En parcourant le Bihar rural, j’ai rencontré des dizaines d’enfants chargés de prendre soin des buffles. Ils avaient de longs bâtons à la main et traînaient, en petits groupes, le long des routes. Au début, en les voyant, j’ai demandé, dans mon ignorance, ce qu’ils faisaient sur la route avec ces bâtons. J’aurais dû m’en douter. C’étaient des enfants à qui on a volé leur enfance, et personne ne s’en soucie là-bas, c’est si courant. Est-ce que c’est mon affaire ? Quand nous parlons d’engagement, nous faisons étalage de nos écoles et de nos hôpitaux missionnaires, et de ce qu’ils ont apporté au pays. Sans nier leur contribution, faire fonctionner quelques écoles par-ci et quelques écoles par-là, et donner à manger à ceux qui peuvent se permettre ce que nous leur offrons n’apportera rien aux centaines de ceux qui ne vont pas à l’école. Il faut faire beaucoup plus pour ceux qui sont dans un réel besoin.
Le plaidoyer : un choix
Contrairement à la majorité des personnes ignorantes ou indifférentes aux problèmes importants à l’heure actuelle dans notre pays, l’engagement a été le lot de quelques-uns. Et ceci peut bien sûr se vivre à des niveaux différents. La ville de Mumbai n’a guère besoin d’être présentée pour la plupart d’entre nous. À côté de toutes les grandes choses concernant cette ville, on peut citer quelques-uns des problèmes tristes et négatifs auxquels nous faisons sans cesse face : les enfants des rues, les personnes démunies et malades jetées sur les routes, les femmes se livrant à la prostitution, les communautés de migrants en difficulté, les autres groupes marginalisés, une liste infinie. En visitant la ville en petits groupes, nous avons rencontré de nombreux groupes d’église activement impliqués dans la vie de ces personnes. Leur engagement allait au-delà de la satisfaction des besoins immédiats. Nombre d’entre eux, à divers degrés, ont pris leur cause à cœur. Ils ont choisi de s’investir.
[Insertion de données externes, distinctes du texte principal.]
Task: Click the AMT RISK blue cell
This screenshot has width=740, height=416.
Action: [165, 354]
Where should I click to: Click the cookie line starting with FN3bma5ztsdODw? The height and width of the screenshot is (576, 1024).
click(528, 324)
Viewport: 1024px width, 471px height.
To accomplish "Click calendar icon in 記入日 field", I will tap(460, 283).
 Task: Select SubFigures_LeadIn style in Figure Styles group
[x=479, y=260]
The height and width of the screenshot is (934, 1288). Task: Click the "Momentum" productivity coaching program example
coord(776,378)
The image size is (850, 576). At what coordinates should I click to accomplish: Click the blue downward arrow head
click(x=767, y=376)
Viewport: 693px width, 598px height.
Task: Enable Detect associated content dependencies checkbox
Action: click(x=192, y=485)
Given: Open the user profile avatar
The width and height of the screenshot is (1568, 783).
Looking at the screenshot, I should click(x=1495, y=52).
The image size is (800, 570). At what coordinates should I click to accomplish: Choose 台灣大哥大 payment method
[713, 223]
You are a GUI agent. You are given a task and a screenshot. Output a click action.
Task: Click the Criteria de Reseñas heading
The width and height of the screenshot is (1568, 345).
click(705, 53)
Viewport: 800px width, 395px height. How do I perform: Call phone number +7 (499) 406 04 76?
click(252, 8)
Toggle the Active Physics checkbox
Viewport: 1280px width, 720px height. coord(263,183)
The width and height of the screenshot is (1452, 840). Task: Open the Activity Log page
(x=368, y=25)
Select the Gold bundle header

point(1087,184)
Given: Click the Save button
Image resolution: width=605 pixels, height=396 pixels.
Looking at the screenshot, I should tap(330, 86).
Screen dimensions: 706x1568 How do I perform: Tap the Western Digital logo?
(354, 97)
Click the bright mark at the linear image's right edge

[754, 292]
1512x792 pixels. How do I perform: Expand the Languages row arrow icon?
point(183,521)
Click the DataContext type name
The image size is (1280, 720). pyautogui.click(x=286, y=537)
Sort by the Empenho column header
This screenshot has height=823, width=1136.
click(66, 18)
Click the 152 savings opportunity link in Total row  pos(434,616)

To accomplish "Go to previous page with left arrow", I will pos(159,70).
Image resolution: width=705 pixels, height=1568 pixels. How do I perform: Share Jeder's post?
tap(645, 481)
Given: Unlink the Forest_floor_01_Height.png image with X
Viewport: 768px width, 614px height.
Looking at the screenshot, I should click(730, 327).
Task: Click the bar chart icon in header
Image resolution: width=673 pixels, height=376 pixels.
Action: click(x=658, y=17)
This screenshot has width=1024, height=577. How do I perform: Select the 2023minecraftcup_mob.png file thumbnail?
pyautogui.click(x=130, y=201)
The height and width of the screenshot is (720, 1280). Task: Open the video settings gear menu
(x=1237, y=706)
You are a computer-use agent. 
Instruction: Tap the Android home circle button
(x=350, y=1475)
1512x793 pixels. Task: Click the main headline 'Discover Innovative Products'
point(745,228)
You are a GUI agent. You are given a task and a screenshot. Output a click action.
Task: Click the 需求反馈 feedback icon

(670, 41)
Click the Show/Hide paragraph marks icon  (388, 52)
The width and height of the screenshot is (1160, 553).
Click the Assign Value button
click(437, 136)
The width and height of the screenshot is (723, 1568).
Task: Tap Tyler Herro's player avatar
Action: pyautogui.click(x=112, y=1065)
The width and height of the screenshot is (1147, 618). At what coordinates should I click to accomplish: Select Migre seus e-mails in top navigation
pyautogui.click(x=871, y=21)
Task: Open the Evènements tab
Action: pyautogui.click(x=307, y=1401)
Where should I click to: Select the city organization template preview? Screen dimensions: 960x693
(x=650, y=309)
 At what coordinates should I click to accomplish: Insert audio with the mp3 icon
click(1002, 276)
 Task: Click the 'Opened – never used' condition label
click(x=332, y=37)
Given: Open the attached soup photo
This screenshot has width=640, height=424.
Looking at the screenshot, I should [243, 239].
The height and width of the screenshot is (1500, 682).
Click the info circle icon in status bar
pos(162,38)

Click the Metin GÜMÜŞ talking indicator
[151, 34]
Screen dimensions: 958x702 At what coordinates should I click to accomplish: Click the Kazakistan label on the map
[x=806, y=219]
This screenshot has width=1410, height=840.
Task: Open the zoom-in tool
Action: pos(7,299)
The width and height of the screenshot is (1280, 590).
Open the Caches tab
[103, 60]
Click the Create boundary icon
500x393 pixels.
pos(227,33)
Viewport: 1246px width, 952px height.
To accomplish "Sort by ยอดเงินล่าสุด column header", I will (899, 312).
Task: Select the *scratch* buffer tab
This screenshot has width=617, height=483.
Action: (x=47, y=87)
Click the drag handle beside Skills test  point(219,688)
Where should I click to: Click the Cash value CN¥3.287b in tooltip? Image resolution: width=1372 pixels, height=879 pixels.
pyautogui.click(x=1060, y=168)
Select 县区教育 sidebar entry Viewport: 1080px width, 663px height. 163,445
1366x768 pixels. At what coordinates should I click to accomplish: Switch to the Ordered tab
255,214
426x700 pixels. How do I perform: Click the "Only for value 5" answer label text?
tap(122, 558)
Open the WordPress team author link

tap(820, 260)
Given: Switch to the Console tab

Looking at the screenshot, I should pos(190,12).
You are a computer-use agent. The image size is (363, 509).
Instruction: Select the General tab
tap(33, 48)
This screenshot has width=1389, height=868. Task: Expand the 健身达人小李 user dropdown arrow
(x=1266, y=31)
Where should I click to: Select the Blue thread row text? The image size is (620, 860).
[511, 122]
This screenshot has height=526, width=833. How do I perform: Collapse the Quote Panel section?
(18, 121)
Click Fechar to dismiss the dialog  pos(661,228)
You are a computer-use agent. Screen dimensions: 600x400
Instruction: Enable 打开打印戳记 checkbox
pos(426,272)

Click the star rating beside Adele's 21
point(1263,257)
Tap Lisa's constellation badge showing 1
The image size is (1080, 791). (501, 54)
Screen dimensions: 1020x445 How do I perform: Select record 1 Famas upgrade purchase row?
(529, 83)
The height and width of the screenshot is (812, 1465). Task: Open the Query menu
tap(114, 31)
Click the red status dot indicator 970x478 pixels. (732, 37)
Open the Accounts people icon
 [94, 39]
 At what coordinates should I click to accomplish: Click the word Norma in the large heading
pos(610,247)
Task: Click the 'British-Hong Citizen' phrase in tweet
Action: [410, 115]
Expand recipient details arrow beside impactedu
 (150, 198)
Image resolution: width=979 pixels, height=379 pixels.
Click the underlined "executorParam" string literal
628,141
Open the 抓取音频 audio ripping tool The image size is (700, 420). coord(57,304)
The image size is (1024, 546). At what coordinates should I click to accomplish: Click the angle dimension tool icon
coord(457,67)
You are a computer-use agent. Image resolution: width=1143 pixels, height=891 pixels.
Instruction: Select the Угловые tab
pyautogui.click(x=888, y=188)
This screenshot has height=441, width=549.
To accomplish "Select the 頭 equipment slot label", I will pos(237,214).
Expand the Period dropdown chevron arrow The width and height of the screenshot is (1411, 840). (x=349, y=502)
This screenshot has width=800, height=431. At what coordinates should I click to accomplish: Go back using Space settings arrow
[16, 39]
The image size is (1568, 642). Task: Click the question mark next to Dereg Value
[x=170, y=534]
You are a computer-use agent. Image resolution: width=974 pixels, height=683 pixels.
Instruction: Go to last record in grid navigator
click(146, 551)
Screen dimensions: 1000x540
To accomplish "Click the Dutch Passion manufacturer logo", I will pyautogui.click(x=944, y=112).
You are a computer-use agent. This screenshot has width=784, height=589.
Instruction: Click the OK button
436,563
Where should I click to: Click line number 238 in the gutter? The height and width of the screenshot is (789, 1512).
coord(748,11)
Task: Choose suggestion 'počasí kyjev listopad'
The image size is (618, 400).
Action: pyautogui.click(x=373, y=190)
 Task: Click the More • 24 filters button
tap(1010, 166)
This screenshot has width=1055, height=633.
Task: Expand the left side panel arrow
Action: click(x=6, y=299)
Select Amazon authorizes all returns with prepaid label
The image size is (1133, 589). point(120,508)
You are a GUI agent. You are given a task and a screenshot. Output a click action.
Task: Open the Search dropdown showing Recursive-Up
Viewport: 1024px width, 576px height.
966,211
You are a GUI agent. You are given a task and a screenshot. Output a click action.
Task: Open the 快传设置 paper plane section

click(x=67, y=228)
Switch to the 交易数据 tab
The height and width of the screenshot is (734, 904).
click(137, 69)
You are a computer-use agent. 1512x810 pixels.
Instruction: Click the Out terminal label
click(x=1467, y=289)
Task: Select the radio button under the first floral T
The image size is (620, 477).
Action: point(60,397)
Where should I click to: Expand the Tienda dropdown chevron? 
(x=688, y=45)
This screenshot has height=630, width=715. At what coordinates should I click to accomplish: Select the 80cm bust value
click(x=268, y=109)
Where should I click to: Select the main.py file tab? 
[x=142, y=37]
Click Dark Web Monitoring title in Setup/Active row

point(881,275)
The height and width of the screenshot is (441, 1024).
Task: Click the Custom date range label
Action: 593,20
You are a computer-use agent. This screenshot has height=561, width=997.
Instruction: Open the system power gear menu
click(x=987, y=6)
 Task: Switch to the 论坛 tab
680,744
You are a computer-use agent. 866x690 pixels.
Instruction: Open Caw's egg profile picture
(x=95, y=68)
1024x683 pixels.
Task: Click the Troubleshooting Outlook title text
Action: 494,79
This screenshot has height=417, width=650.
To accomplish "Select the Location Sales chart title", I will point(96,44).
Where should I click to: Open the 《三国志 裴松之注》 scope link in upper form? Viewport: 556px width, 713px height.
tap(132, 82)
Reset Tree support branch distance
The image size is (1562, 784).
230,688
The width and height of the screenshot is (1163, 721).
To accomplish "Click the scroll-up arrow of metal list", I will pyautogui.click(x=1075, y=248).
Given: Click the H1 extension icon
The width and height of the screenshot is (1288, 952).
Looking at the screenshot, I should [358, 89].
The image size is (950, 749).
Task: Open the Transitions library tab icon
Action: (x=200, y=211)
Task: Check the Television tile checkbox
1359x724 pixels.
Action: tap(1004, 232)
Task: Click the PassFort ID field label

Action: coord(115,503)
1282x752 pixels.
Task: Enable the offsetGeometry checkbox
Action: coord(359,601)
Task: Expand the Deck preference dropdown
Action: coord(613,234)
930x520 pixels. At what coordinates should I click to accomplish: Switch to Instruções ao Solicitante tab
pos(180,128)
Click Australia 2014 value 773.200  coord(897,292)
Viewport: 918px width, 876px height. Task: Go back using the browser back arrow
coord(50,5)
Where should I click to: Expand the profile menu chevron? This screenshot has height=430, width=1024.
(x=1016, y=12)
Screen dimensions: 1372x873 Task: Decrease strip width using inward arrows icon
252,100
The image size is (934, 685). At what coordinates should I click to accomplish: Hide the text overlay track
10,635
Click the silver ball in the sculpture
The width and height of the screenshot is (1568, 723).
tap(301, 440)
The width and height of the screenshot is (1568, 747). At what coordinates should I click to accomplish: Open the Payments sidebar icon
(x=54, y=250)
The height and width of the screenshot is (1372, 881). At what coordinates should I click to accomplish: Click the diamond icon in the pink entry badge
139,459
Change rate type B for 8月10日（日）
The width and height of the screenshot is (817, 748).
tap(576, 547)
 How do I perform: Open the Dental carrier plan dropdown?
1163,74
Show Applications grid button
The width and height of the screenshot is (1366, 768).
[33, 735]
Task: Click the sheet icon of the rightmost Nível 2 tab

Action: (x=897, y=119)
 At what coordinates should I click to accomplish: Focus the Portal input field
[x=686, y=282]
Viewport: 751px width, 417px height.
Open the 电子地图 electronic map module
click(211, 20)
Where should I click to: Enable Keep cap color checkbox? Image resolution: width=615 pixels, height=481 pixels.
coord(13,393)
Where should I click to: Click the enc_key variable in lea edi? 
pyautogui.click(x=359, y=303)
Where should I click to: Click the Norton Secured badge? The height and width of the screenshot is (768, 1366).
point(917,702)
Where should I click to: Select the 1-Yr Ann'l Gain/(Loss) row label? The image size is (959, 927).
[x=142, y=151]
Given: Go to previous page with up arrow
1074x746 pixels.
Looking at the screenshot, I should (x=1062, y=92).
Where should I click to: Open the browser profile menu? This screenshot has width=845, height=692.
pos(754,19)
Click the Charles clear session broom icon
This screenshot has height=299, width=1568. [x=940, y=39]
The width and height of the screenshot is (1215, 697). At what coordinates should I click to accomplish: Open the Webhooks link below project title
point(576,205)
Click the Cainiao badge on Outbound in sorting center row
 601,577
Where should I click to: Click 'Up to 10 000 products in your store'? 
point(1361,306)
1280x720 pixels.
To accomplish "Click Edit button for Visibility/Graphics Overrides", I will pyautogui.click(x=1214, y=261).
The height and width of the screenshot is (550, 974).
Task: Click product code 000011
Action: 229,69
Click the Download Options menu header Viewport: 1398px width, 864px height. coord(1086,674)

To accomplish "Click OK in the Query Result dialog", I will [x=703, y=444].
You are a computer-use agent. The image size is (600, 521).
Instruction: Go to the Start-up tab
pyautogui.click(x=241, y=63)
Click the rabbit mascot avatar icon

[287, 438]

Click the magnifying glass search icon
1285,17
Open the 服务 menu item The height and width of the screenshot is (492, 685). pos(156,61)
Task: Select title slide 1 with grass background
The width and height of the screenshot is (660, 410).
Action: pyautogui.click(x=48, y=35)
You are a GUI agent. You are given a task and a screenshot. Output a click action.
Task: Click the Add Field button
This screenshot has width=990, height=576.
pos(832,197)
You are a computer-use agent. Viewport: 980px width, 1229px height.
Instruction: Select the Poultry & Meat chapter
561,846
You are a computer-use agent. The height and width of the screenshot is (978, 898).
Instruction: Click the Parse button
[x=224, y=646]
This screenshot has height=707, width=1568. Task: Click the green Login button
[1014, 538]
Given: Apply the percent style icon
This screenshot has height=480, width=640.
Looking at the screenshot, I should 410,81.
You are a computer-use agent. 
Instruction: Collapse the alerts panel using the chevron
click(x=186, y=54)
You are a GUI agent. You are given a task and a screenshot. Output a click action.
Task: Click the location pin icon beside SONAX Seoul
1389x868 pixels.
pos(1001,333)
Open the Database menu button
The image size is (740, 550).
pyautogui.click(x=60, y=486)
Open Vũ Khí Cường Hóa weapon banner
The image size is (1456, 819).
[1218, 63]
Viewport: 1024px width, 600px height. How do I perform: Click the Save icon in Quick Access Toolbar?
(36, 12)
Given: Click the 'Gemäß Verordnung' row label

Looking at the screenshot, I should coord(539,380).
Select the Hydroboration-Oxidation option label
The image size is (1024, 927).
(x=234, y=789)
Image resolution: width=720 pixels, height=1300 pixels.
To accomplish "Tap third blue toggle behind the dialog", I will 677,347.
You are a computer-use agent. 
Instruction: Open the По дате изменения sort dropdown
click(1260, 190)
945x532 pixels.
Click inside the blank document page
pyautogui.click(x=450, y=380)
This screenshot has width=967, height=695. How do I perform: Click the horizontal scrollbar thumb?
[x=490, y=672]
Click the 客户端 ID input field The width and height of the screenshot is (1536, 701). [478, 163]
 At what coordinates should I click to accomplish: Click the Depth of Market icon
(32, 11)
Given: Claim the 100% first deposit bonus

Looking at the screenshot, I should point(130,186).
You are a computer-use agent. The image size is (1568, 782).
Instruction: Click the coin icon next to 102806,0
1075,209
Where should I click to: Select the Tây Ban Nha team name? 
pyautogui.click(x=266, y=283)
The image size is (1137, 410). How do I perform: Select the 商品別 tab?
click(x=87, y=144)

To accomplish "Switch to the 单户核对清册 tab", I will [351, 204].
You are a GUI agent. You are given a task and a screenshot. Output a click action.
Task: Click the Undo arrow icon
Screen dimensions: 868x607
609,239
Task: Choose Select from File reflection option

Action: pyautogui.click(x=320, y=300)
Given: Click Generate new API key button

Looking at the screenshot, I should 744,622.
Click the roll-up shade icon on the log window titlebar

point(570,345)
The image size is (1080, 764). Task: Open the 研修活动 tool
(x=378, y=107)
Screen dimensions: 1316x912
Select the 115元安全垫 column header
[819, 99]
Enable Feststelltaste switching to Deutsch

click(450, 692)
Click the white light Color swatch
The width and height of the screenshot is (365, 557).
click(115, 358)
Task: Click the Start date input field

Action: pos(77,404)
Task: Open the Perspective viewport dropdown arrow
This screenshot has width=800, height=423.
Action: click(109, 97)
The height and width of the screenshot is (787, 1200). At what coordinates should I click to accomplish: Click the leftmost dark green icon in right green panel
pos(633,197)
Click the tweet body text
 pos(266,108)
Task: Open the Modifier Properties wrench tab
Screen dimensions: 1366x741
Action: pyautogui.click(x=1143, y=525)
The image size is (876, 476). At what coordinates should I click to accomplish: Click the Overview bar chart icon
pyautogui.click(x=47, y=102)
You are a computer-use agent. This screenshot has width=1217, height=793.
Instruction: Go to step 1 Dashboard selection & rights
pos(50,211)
Il s’agit d’un choix conscient, le choix de s’investir, le choix de chercher activement à connaître les besoins de ceux qui nous entourent et qui ne peuvent les prendre en main. Dieu m’appelle-t-il à cela ? Ce n’est pas que tous doivent revêtir la panoplie d’activiste ou de travailleur social ; il faut par contre que les problèmes ne s’arrêtent pas à la une des journaux que nous lisons ou des émissions de télévision que nous regardons. Comment cela peut-il se traduire ? Les autres articles de ce numéro donnent beaucoup d’exemples de ce que nous pouvons faire. La tâche est énorme, mais nous devons commencer quelque part. Nous sommes peut-être capables d’apporter des changements dans des situations plus proches de nous, mais dans des situations plus éloignées et que nous pensons au-delà de notre sphère d’influence, nous pouvons engendrer une prise de conscience dans nos divers groupes qui mènera à de petites actions. Nous n’avons pas le choix de détourner le regard.